Faisal Ali Mohamed, a PhD student in health policy and equity at York University, says health care in Canada is based on an old hospital-centric model that overlooks community care.
He believes the system needs to adapt and use tools like outreach, education and more mobile service to prevent health crises — like the opioid crisis — before they develop and overwhelm the system with chronic health issues.
“If somebody is sick we will get the ambulance out to them and take them to the hospital,” he said. “It’s a very reactive system.”
Instead of pouring more money into hospitals, decision-makers need to look at the social determinants of health — things like food insecurity — and address those, he said.
The private sector
Pandemic system failures have also renewed calls for privatization, with Quebec political parties laying out proposals about how to do this — and private clinics moving in to try to fill gaps in Quebec and Nova Scotia.
But fissures in the system were well known, with a series of reports on system-level shortfalls and failings including poor workforce planning, inaccessible health data, fragmented technology and the discouraging of innovation, including the pan-Canadian Health Data Strategy in 2021.
Affleck, who helped develop that strategy, spent decades creating virtual tools to better link Northern Canadian health services. He believes digitized health care should better connect patients to resources and their health records.
But he says so far that’s proven almost impossible in a Canadian system where provinces guard data and information.
For example, in B.C. alone there are five regional health authorities that each have a food services team with systems that don’t easily share information — even things as simple as the daily food menus.
A culture of silence and ‘peanut butter gate’
Health-care culture is also under scrutiny as stressed nurses — the backbone of the system — exit in droves.
By 2021, one in four nurses reported they planned to leave their jobs, according to Statistics Canada.
One of the reasons is that front-line staff who call out wrongs often face punishment.
Natalie Stake-Doucet — who teaches at McGill University — says hospitals are bleeding staff, but not just because of the pandemic.
“There is no shortage of nurses. We’ve never had so many nurses in our province. It’s just that decision-makers obstinately refuse to treat us like human beings and so they can’t keep nurses in the health-care system,” said Stake-Doucet.
She points to a previous situation that she nicknamed “peanut butter gate,” the suspension of a 21-year nurse at a Quebec long-term care facility for eating a piece of bread with peanut butter, meant for residents. That nurse was accused of theft and concealment for the illicit snacking, until it hit the news and she won a reprieve.
Then there were hospitals that forced staff to work overtime, in one instance, even locking them in.
“That sort of treatment really eats away at your soul,” she said.
The standoff over new funding that ended in an impasse in November infuriated her and others who have worked in health care, she said.
“I find it outrageous that the premiers refused that extra money, because they won’t be accountable,” she said. “We’ve no idea where the money goes. You know, hospitals are like a black hole for money.”
Hit, punched and kicked
Back in Alert Bay, Mayor Dennis Buchanan frets about the ER that closed due to a lack of nursing staff, given the average age in his community is 58.
He’s met with regional and provincial officials — and nurses. Finding housing for nurses is part of the challenge, but he says abuse on the job is the biggest issue.
It started with protests outside hospitals at the height of COVID-19 restrictions in B.C.
Buchanan can’t understand why people go after doctors and nurses who are trying to protect their health.
“They are being sworn at and hit at and punched and kicked – that’s why a lot of them are leaving the profession.”
He said he’d like to see Canada invite more international nurses.
And as for those who heap frustration and vitriol on health-care staff, Buchanan has no more patience.
“I think people have to start taking responsibility for their actions and their words because it’s not going to help the situation.”

GIVEN RECORDS:
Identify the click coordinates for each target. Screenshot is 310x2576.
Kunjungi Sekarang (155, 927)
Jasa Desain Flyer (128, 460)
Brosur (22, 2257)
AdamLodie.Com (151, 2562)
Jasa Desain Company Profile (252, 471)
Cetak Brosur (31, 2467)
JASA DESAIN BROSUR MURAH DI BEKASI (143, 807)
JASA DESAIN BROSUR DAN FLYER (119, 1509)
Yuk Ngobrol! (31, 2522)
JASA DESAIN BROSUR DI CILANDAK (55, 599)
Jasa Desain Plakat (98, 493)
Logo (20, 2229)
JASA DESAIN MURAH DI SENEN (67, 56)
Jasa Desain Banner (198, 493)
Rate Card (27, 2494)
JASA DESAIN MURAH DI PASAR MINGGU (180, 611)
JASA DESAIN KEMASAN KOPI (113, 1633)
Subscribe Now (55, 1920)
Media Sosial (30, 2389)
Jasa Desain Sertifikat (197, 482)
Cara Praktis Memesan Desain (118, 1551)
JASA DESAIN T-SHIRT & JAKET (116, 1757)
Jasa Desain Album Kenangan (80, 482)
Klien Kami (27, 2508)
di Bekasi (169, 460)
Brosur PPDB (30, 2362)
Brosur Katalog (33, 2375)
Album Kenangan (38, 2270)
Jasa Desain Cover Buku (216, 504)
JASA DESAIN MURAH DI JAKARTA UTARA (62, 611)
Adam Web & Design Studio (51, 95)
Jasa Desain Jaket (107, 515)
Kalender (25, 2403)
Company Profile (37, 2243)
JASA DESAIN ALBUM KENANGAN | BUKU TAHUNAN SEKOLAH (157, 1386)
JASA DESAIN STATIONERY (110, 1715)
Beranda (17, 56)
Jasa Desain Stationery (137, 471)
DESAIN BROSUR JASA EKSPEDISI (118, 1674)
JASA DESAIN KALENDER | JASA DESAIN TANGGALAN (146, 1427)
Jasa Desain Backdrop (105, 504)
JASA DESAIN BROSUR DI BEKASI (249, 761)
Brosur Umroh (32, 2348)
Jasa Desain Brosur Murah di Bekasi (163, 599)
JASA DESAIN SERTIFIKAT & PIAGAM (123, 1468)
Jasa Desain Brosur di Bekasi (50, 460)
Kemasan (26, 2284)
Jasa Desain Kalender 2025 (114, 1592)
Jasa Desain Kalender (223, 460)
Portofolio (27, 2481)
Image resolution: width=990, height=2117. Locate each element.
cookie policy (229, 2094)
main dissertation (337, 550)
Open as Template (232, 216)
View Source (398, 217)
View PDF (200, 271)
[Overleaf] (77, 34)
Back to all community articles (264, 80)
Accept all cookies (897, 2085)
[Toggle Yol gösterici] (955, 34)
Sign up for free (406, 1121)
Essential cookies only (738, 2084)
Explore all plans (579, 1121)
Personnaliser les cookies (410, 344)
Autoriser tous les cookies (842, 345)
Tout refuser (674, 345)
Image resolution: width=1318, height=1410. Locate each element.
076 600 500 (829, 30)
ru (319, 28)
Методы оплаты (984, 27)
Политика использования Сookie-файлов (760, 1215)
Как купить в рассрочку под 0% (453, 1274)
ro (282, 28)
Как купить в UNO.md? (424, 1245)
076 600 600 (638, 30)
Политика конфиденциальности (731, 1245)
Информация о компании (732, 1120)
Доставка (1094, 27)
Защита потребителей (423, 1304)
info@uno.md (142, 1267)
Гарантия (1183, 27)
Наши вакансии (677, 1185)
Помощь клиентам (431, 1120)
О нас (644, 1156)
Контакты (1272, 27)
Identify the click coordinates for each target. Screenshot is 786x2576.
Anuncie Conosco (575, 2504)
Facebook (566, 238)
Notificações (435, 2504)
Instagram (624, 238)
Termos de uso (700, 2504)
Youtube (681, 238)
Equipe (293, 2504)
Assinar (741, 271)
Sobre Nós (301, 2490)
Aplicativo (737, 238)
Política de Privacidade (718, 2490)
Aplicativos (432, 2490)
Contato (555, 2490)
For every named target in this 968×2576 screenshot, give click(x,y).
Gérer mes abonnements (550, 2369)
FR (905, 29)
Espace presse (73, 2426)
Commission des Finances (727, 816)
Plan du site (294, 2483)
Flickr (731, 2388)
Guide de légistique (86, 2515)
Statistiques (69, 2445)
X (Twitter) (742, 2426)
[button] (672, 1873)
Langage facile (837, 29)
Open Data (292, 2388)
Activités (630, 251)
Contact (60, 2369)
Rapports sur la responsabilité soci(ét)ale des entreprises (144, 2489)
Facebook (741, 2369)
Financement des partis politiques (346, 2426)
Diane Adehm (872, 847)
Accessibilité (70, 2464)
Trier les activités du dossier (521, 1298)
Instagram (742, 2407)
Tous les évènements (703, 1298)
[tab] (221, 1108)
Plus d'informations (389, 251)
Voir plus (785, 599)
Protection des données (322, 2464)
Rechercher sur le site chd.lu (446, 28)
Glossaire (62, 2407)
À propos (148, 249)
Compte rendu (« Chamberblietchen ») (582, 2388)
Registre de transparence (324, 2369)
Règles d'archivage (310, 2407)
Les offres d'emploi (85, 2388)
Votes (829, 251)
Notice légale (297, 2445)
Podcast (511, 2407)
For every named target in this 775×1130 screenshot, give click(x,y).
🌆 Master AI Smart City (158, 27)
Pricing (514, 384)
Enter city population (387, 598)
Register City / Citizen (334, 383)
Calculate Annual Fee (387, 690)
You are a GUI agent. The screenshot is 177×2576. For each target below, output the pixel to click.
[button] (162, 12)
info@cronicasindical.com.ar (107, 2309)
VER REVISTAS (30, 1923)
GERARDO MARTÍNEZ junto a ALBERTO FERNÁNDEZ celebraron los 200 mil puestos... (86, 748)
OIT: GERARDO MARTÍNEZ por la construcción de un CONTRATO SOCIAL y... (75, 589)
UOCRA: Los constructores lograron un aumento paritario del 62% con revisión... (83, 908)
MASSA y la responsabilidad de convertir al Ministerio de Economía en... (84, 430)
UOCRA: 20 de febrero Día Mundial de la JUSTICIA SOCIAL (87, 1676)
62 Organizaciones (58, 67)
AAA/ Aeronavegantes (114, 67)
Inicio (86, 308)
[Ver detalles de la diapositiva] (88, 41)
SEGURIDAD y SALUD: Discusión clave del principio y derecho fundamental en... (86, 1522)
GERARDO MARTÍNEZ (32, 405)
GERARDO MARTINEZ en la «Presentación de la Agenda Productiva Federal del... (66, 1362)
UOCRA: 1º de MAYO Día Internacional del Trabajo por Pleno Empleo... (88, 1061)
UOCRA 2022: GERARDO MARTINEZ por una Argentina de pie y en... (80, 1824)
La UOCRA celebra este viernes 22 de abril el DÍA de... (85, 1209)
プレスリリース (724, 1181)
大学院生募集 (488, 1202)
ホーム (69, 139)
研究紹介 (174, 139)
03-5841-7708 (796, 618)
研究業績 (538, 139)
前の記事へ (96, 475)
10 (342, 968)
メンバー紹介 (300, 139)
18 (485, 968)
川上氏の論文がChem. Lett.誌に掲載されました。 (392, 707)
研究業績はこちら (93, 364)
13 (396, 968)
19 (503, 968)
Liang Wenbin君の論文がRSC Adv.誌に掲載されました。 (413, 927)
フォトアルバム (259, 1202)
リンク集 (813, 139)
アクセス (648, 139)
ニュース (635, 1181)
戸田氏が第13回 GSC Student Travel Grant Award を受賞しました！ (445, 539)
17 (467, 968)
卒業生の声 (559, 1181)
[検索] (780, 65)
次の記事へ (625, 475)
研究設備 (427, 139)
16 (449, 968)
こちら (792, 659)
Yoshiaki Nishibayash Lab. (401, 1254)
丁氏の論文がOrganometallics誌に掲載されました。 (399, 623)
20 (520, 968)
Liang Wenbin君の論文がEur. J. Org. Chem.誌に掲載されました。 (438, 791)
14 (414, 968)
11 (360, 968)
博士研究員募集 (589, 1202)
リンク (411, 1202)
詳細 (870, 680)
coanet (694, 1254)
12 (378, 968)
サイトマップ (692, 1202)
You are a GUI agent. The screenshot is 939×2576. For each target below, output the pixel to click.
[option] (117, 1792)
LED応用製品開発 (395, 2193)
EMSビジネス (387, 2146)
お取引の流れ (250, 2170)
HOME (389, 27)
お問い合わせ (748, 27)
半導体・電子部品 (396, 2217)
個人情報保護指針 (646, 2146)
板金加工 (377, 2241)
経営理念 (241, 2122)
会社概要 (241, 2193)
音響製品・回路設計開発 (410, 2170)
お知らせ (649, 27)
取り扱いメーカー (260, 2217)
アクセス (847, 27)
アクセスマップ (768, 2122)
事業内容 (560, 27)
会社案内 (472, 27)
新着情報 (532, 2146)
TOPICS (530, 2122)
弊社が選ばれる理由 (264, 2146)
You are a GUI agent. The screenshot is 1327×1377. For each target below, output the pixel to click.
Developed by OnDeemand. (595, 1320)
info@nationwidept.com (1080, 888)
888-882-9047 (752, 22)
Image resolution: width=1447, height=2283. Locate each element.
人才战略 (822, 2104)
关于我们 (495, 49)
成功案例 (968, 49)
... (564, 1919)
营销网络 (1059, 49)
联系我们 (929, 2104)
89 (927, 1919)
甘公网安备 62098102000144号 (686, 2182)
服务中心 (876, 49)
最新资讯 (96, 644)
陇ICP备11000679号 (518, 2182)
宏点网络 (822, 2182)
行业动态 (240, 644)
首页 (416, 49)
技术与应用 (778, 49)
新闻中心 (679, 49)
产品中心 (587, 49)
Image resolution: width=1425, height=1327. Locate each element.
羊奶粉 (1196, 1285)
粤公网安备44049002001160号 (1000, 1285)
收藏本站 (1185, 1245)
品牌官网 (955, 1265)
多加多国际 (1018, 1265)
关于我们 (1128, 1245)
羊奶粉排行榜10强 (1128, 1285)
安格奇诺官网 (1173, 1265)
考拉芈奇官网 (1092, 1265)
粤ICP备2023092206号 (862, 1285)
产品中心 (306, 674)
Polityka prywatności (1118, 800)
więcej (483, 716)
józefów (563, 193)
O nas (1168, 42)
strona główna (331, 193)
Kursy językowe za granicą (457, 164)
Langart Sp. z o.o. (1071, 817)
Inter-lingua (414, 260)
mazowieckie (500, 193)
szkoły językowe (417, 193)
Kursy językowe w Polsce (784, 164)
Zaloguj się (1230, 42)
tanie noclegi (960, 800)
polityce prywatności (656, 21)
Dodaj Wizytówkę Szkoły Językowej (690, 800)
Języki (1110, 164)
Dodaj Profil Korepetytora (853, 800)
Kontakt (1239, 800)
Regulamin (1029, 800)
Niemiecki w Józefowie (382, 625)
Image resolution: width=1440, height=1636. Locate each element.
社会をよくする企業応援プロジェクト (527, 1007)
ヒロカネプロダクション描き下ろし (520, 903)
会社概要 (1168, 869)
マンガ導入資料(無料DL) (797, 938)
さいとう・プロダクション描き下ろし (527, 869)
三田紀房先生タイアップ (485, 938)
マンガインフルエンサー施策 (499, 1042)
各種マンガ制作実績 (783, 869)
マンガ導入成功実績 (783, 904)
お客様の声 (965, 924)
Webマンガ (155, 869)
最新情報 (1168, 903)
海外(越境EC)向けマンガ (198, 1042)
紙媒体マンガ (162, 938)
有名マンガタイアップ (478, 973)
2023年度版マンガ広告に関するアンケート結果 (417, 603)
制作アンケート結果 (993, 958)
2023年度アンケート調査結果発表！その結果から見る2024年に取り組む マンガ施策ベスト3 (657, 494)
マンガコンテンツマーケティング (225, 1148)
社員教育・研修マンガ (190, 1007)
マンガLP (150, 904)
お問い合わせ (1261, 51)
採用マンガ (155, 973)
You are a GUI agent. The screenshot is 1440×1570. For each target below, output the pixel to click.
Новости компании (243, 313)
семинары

WORK TO BE COMPLETED: In the passage on Canadian health care, what does Alert Bay Mayor Dennis Buchanan say is the biggest issue?

TASK RESPONSE: Abuse on the job.